=== Exercise inputs ===

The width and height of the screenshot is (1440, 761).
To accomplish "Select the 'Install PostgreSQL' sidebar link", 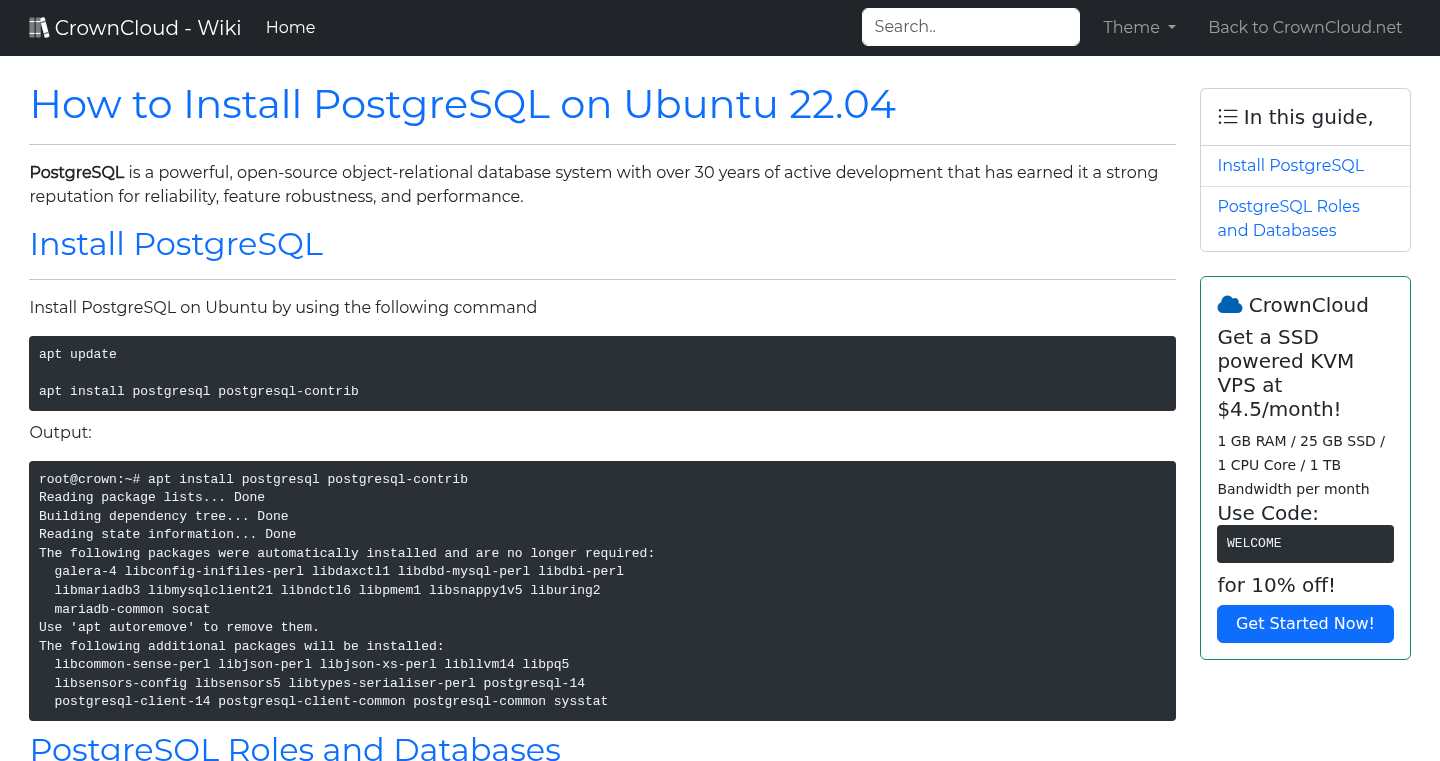I will [1290, 165].
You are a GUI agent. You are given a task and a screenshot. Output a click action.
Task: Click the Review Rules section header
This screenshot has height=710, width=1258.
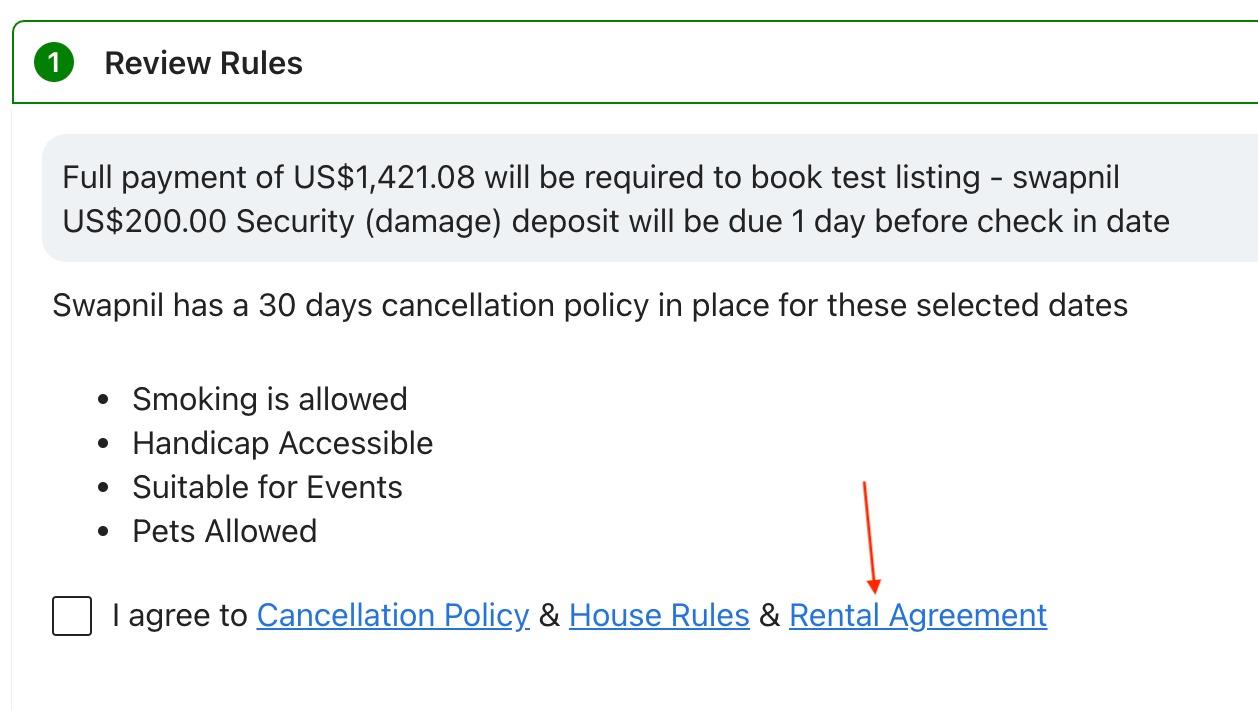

===

Task to complete
Extract every line of the material above that contains the word "height", and reproduce each such line in full.

Finished answer
The width and height of the screenshot is (1440, 761).
This screenshot has height=710, width=1258.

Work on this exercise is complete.